Я в шоке и недоумении открыла рот, но прежде чем что-то сказать, задумалась. Смерть, которая принимает в свои объятия людей, проживших должно быть в целом счастливую жизнь, успевших повидать многое и, может, еще больше оставить после себя, она вызывает… огорчение. Это где-то посередине между горем и восхищением. И она действительно вызывает уважение. Раз мы можем уважать достойную жизнь человека, почему нельзя уважать его достойную смерть?
Я взяла руку Норина в свою и тихо спросила:
– Ты снова потерялся? Где ты сейчас?
– Перекрашиваю стены. Я другой.
Он мне сказал, что когда умирает человек – любой человек, – то из мира уходит не его тело, не его имя, и даже не сам человек, а целый мир. Это как крушение целой Вселенной, наполненной мечтами, планами, стремлениями, провалами и достижениями, невообразимым диапазоном эмоций и чувств. Всякий человек несет в себе, в своей крови, историю многих поколений и после своей смерти сам становится частью истории, и это не просто смерть физического тела, это прекращение богатейшего мира, который никто из живущих не может описать словами, какие бы обороты и выражения ни подобрал. И ему было жаль, что он узнал смерть миссис Фердж, не узнав ее жизни.
Меньше всего мне хотелось сейчас покидать его ради какого-то обеда в кругу людей, которых я почти не знаю. И, собственно говоря, это он настоял, чтобы я не отказывалась от своих обязательств. Я все еще пребывала в состоянии отчужденности после новости о миссис Фердж, у меня не было даже возможности пропустить ее через себя и понять, что именно я чувствую. Потому, не представляя, как при таких смешанных чувствах возможно находиться в обществе людей, далеких от моего состояния, как Британия от зеленых островов Новой Зеландии, я сперва приняла решение никуда не идти. О последствиях моего решения как-то мыслей особых не было. Но именно в эту минуту Норин будто собрался мыслями, восстановив самоконтроль, и первый напомнил мне о планах моей семьи.

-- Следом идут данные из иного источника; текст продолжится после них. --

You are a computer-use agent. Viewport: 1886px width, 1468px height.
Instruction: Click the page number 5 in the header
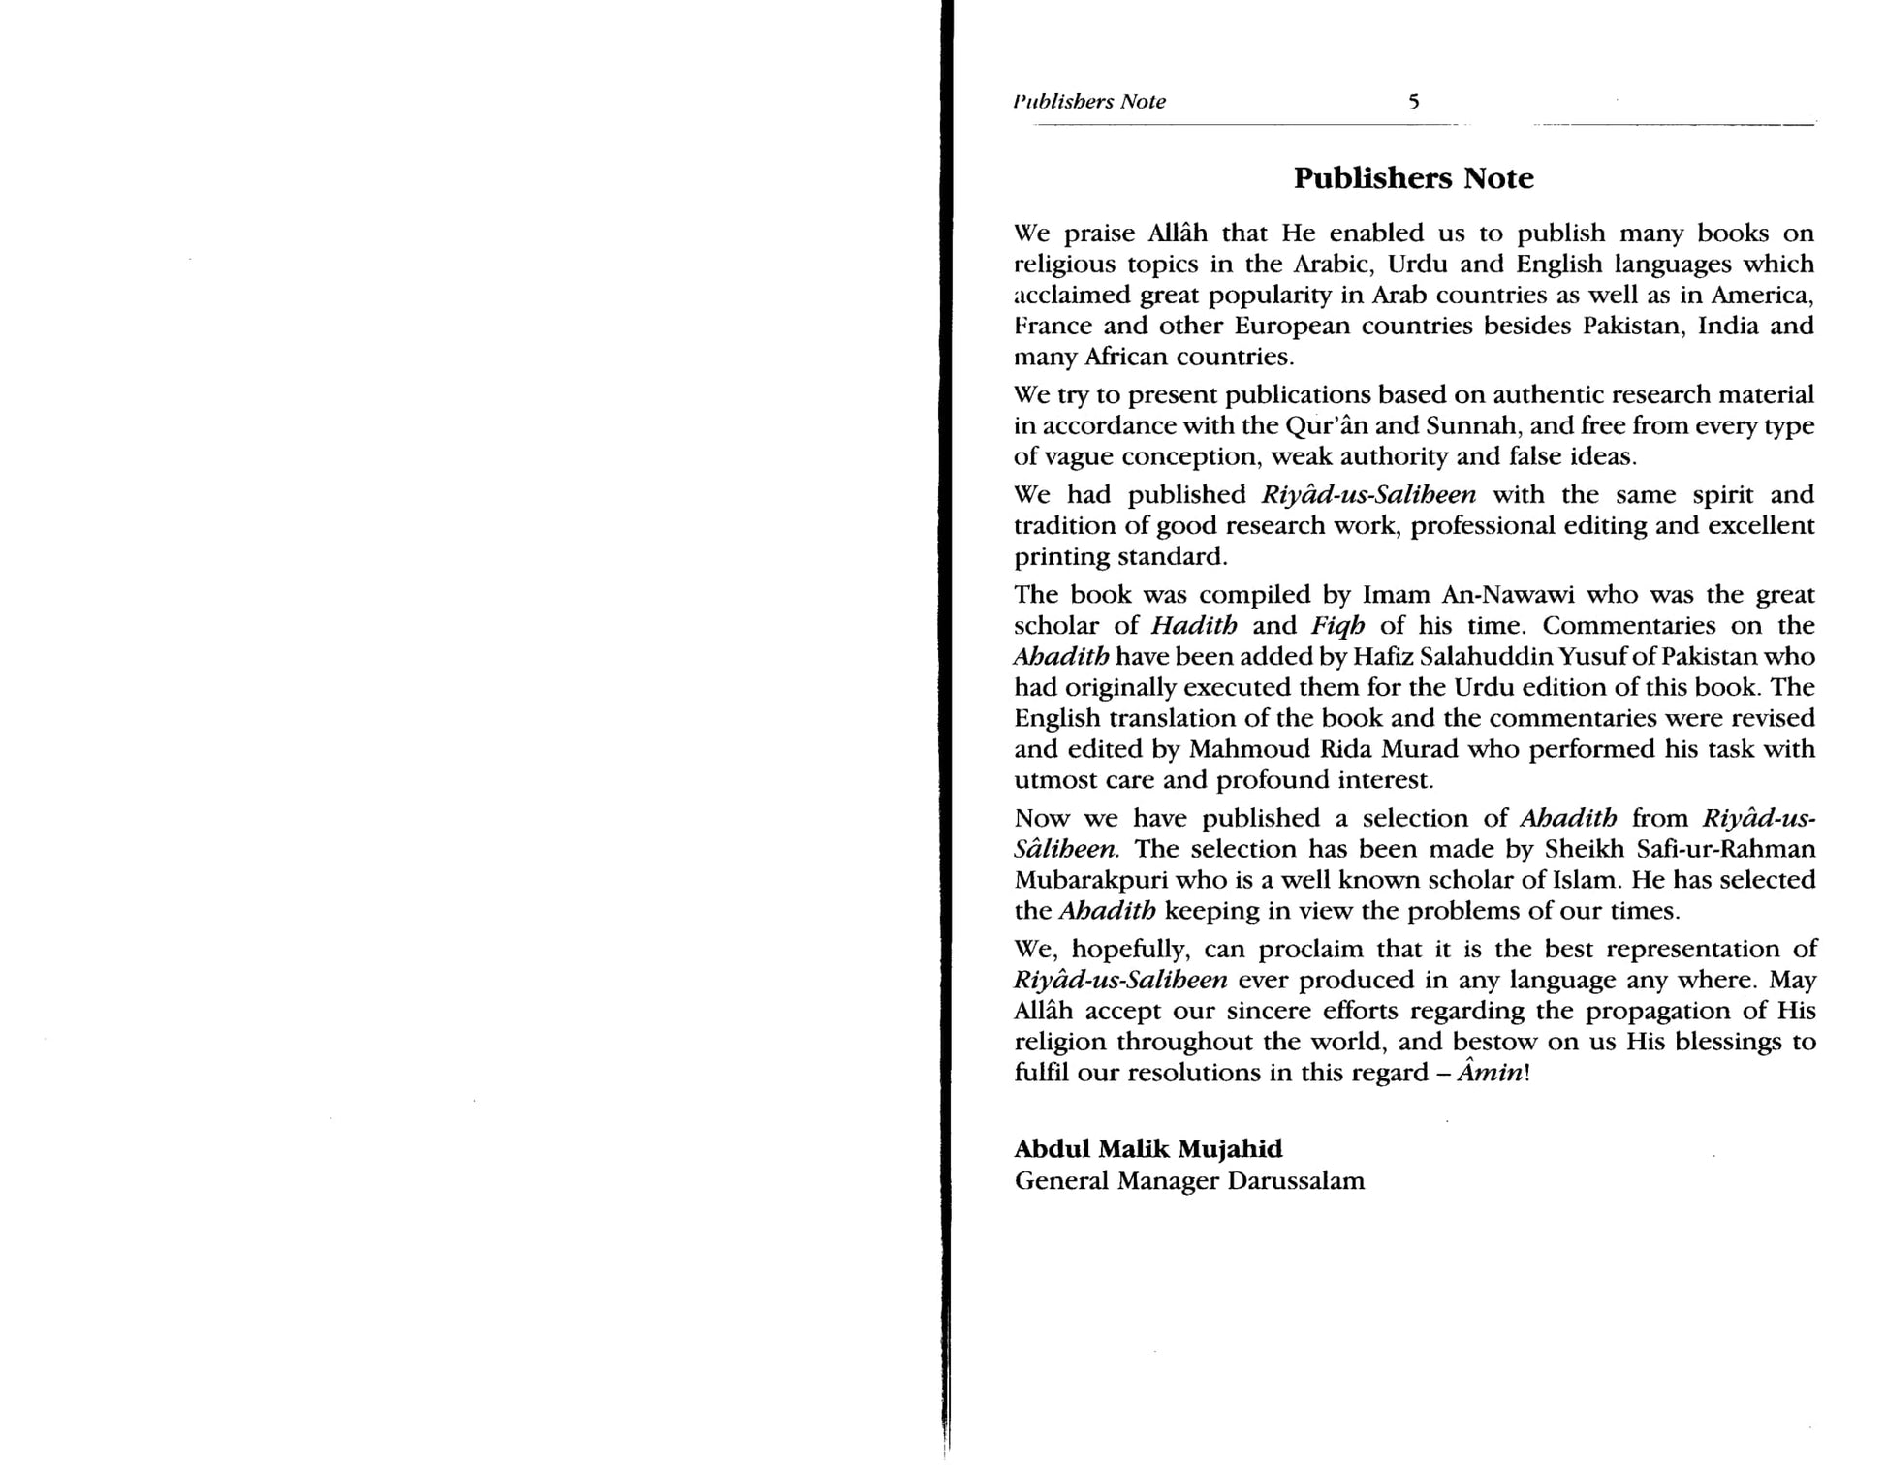pos(1414,102)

– Не пойду, даже можешь не говорить ничего, – упорно возразила я, энергично помотав для большего эффекта головой.
– Не стоит разрушать связь с миром из-за того, что ты отреагировала на одно из его проявлений.

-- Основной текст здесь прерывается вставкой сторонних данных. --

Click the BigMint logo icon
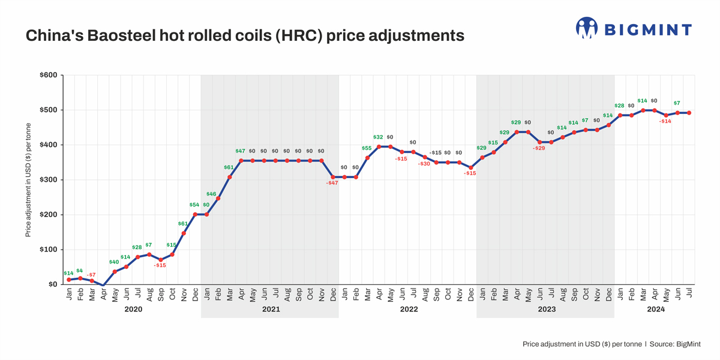point(587,28)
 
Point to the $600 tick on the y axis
point(49,76)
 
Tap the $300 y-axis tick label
point(49,180)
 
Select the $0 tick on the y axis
point(52,284)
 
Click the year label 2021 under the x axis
point(270,310)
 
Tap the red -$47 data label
point(332,182)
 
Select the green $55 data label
point(367,148)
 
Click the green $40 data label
point(114,262)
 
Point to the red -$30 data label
point(424,164)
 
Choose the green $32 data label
point(378,137)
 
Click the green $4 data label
point(80,271)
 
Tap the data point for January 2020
point(68,280)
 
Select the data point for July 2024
point(689,113)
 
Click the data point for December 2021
point(333,177)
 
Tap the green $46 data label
point(211,194)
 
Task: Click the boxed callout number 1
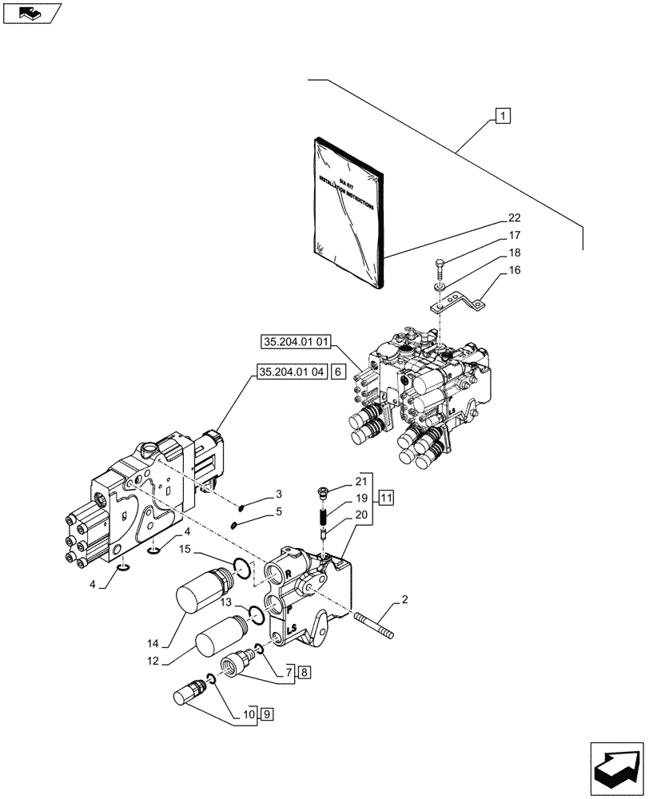pyautogui.click(x=503, y=117)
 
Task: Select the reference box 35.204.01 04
pyautogui.click(x=292, y=372)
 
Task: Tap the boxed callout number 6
pyautogui.click(x=338, y=372)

– Какую связь, Норин? У меня сейчас ничего общего с этим миром нет.
– Ты сейчас опечалена, но ведь не из-за того, что что-то случилось непосредственно с тобой, и не из-за тех людей, к которым идешь с семьей. Так почему ты наказываешь реальный мир за то, в чем он не имеет вины? – он выдержал паузу и сжал мою руку крепче. – Почему ты сейчас выбираешь между живыми и мертвыми последних? Не становится ли нам печальнее как раз от того, что при жизни некоторых людей мы не всегда успеваем показать им, как много они для нас значили? Этот обед важен для твоих родителей, неужели они менее важны для тебя умершей женщины?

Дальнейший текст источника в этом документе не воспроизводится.